Ruben ties it! Back-to-back steals and dunks! Come on Blazers, get this W!


----------



## Sheed30 (Apr 3, 2003)

D.A. is playing tired and is not playing good. Cheeks should put in Frahm now. We are also on a road trip, should keep some guys fresh


----------



## Target (Mar 17, 2004)

Ratliff has 6 blocks and 1 foul in the 4th quarter?


----------



## Playmaker0017 (Feb 13, 2004)

I'm glad that Zach is finally getting some shots to fall. He owns Toronto. 

But, what is Miles bringing that Reef hasn't?

Cheeks is an idiot.


----------



## DucknBlazer (May 7, 2003)

God I wish we had VC. I know a lot of people think he's overrated but he's 20x better then anything we have at SG.


----------



## crimsonice (Feb 27, 2003)

Vince is definitely clutch...


----------



## Playmaker0017 (Feb 13, 2004)

I wish we had a coach that was smart enough to have in the team's leading scorer through the fourth.

I hate this coach. 

I can't wait until Reef is traded.

Play.


----------



## Playmaker0017 (Feb 13, 2004)

I hope we lose. We deserve to lose.

Go Toronto.


----------



## DucknBlazer (May 7, 2003)

We need someone who can create their own shot in the clutch. NVE can do that sometimes but it looks like his knees are bothering him today and isnt getting the same kind of lift we saw in the GS game.


----------



## DucknBlazer (May 7, 2003)

This annoucer for the Raptors is annoying as hell. He sounds like he's got flem stuck in his throat.


----------



## Iwatas (Aug 3, 2003)

Amazing. This team is far better than I feared. We actually are capable of winning a few games. 

I expected the Blazers to lose this one handily.

Trade SAR for a 2G, and I think the team could actually be a threat (though not a contender).


----------



## Playmaker0017 (Feb 13, 2004)

My take on the game:

There is no excuse for not having Reef in the game for 16 straight minutes. He's obviously the best "all-around" basketball player the Blazers have.

Damon Stoudamire did his best to lose the game for the Blazers.

Darius Miles brings NOTHING to the floor when he can't run and get wide on dunks.
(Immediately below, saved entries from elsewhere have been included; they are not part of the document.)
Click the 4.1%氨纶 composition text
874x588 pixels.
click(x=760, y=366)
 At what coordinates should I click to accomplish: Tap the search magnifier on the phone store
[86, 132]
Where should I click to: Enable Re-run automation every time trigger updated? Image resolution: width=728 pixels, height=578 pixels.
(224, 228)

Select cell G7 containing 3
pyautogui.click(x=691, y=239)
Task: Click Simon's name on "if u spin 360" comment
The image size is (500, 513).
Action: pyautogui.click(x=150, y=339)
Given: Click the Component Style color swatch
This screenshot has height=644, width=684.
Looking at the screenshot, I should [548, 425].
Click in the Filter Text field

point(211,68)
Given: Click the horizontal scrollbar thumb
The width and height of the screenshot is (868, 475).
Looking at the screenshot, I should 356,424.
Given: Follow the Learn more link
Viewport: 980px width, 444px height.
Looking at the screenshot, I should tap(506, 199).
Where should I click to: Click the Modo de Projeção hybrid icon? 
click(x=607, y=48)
Zach Randolph had his typical game against the Raptors. Good for him. Stupid for the team ... they started FORCING it to him and were causing TOs when there were better options. When are teams going to realize that they need to come with a strong, quick double instead of weak side help?

Play.


----------



## Focus (Feb 13, 2004)

Mo need to get fired. In the 4th, all they do is dump the ball to Zach and watch. Lucky that Zach was on fire today, but there is no movement at all. Miles shouldn't be in the 4th.


----------



## KingSpeed (Oct 30, 2003)

Losing sucks.


----------



## RipCity9 (Jan 30, 2004)

> I hope we lose. We deserve to lose.


Why do you say we - you certainly aren't a Blazers fan.


----------



## Playmaker0017 (Feb 13, 2004)

> Originally posted by <b>Iwatas</b>!
> Trade SAR for a 2G, and I think the team could actually be a threat (though not a contender).


What are you talking about?

Reef was one of the main reasons the Blazers were in these games. 
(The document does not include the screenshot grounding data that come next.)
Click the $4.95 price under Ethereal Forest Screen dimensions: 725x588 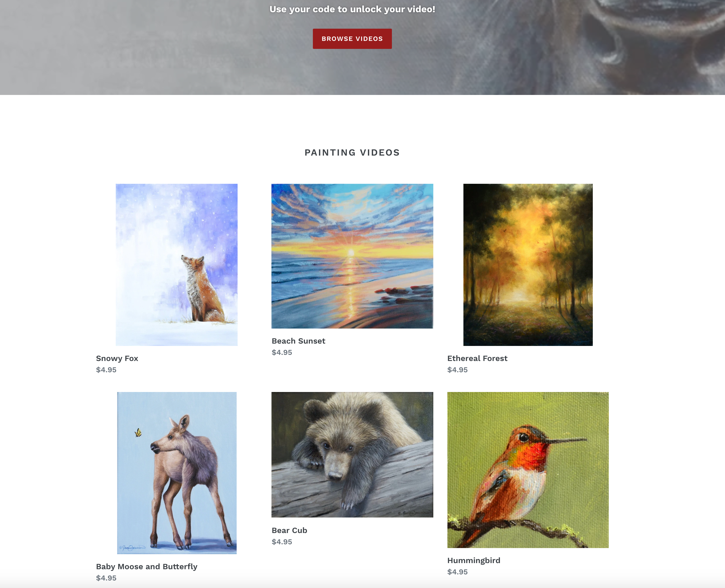(457, 370)
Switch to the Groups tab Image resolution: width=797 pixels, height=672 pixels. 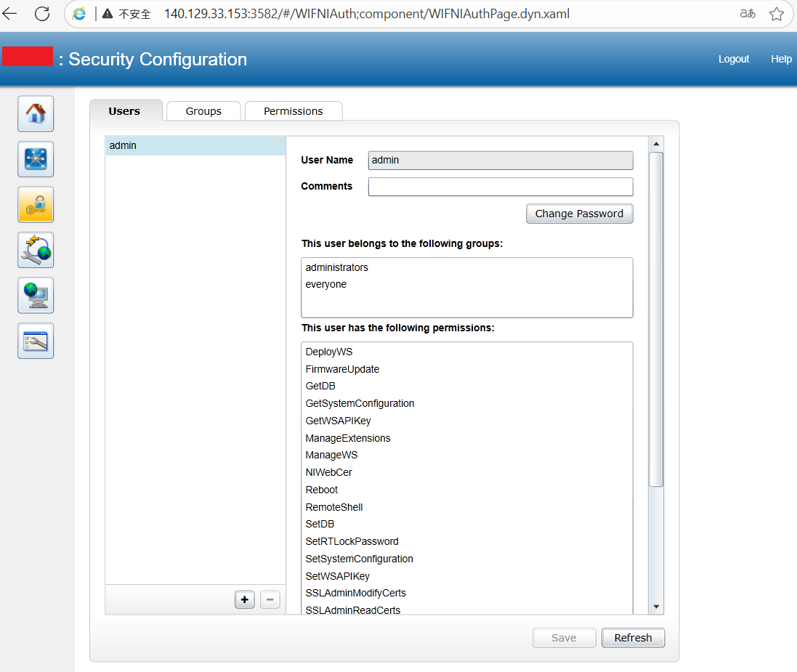pos(203,111)
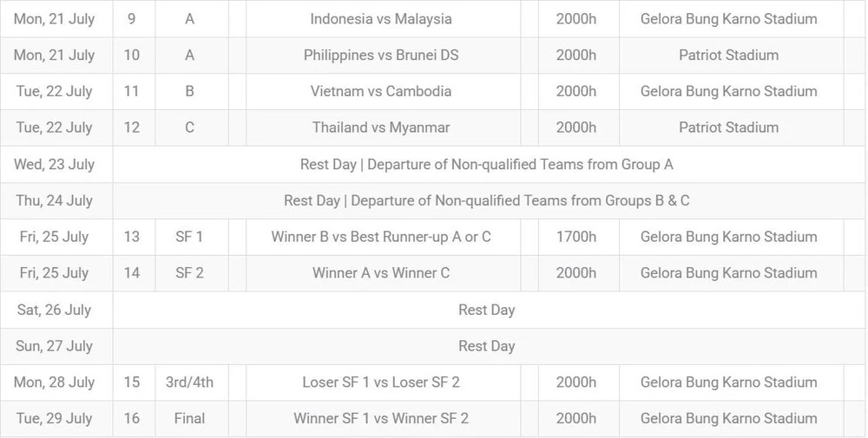Select the Final stage cell
Screen dimensions: 868x438
pos(189,419)
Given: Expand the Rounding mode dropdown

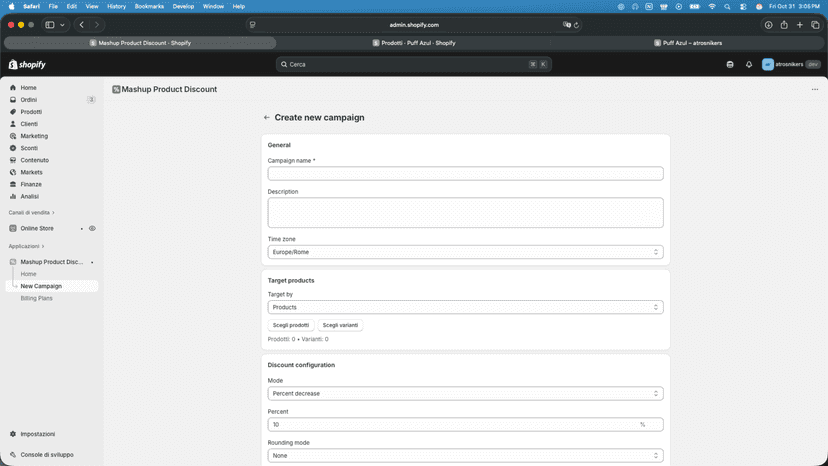Looking at the screenshot, I should tap(465, 455).
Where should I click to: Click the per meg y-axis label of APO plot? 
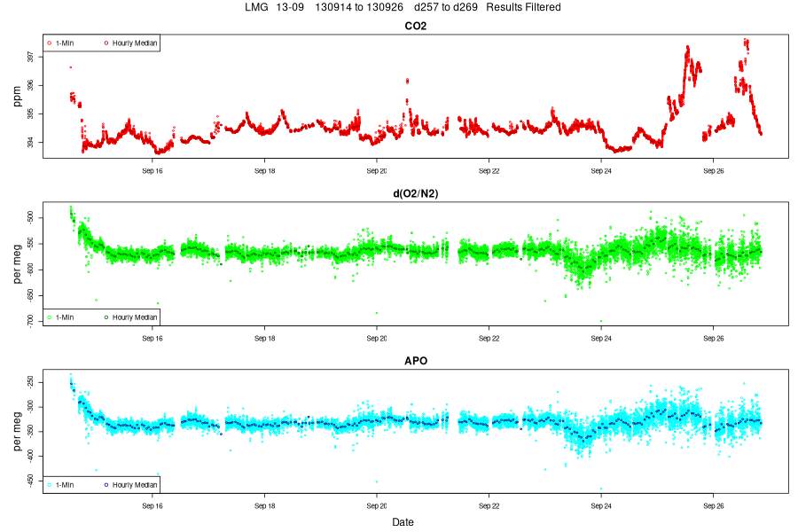(x=18, y=431)
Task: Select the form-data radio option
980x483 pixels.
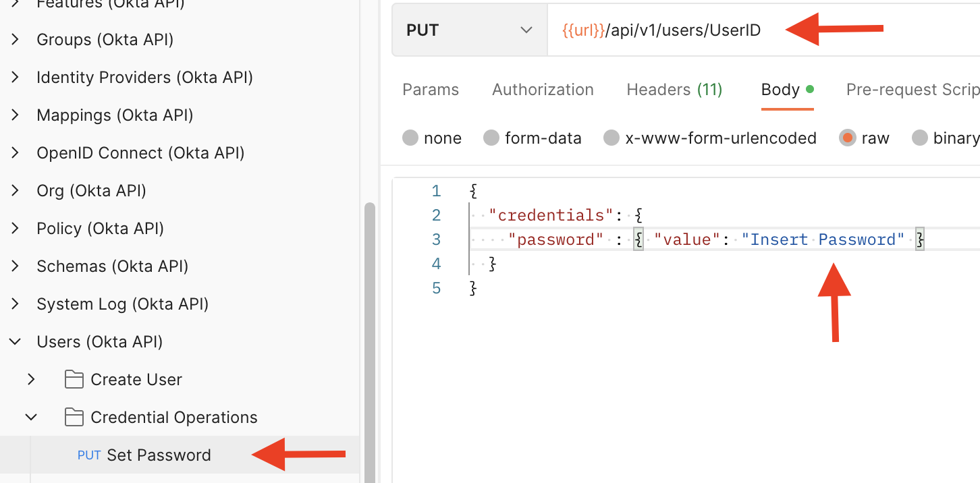Action: (x=491, y=138)
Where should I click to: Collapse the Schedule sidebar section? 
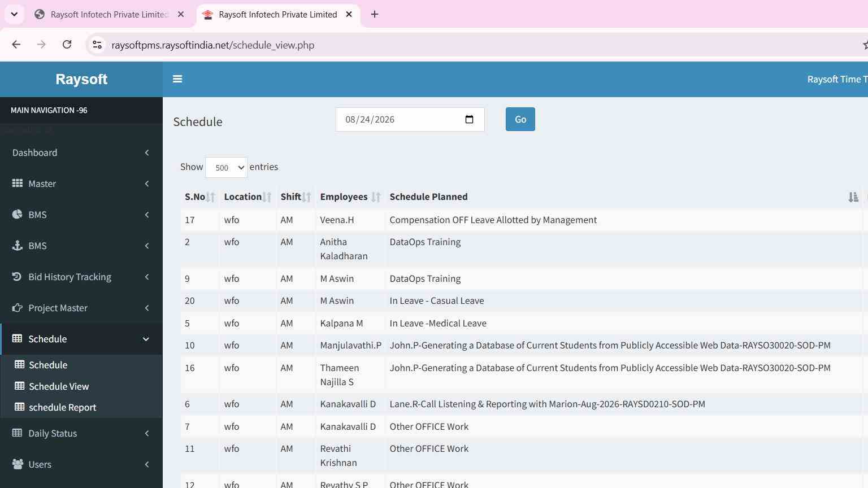pos(81,339)
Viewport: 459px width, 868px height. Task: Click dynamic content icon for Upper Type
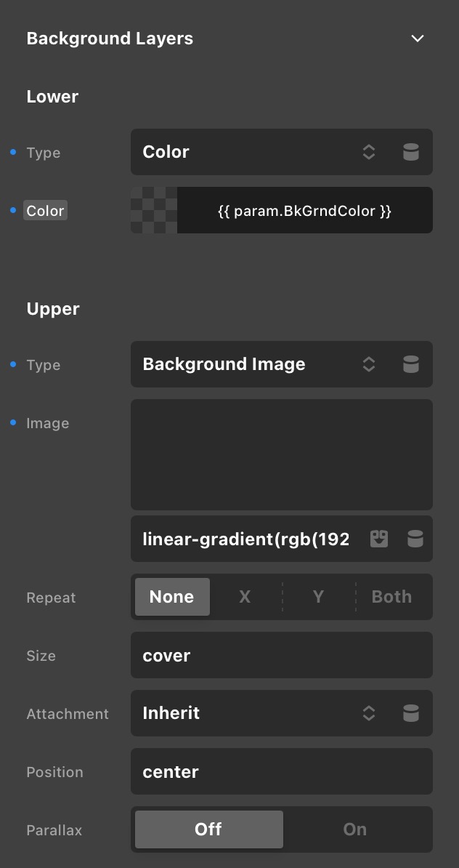point(411,364)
Eventually the Blazers (and the fans) are going to come to the same realization the rest of the league did - Darius Miles is not that good. God help the Blazers for signing him for 7 years.

Play.


----------



## Playmaker0017 (Feb 13, 2004)

> Originally posted by <b>RipCity9</b>!
> Why do you say we - you certainly aren't a Blazers fan.


No, I'm not. 

But, I say we until Reef is traded. Once that glorious day happens ... then I can say "you" or "the".

This is twice in three games where Reef sits the entire fourth ... after being the best player through half-time.

Play.


----------



## Target (Mar 17, 2004)

Either that or you are wrong. 

You were a Hawk fan once too?


----------



## Playmaker0017 (Feb 13, 2004)

> Originally posted by <b>Target</b>!
> Either that or you are wrong.


Huh?



> You were a Hawk fan once too?


Nope. I was once a Reef fan when he played in Atlanta and rooted for the Hawks to win. I was never a fan of the Hawks.

Play.


----------



## KingSpeed (Oct 30, 2003)

Yo, on the bright side:

We're undefeated at home and .500 on the road.


----------



## Sheed30 (Apr 3, 2003)

Yea it's look like Play was a fan of the Hawks for the last 3 years since Reef was there (or better yet a fan of Reef). If you are so negative about the Blazers, I wonder how you handled watching all those Hawks games?


----------



## speedythief (Jul 16, 2003)

> Originally posted by <b>DucknBlazer</b>!
> This annoucer for the Raptors is annoying as hell. He sounds like he's got flem stuck in his throat.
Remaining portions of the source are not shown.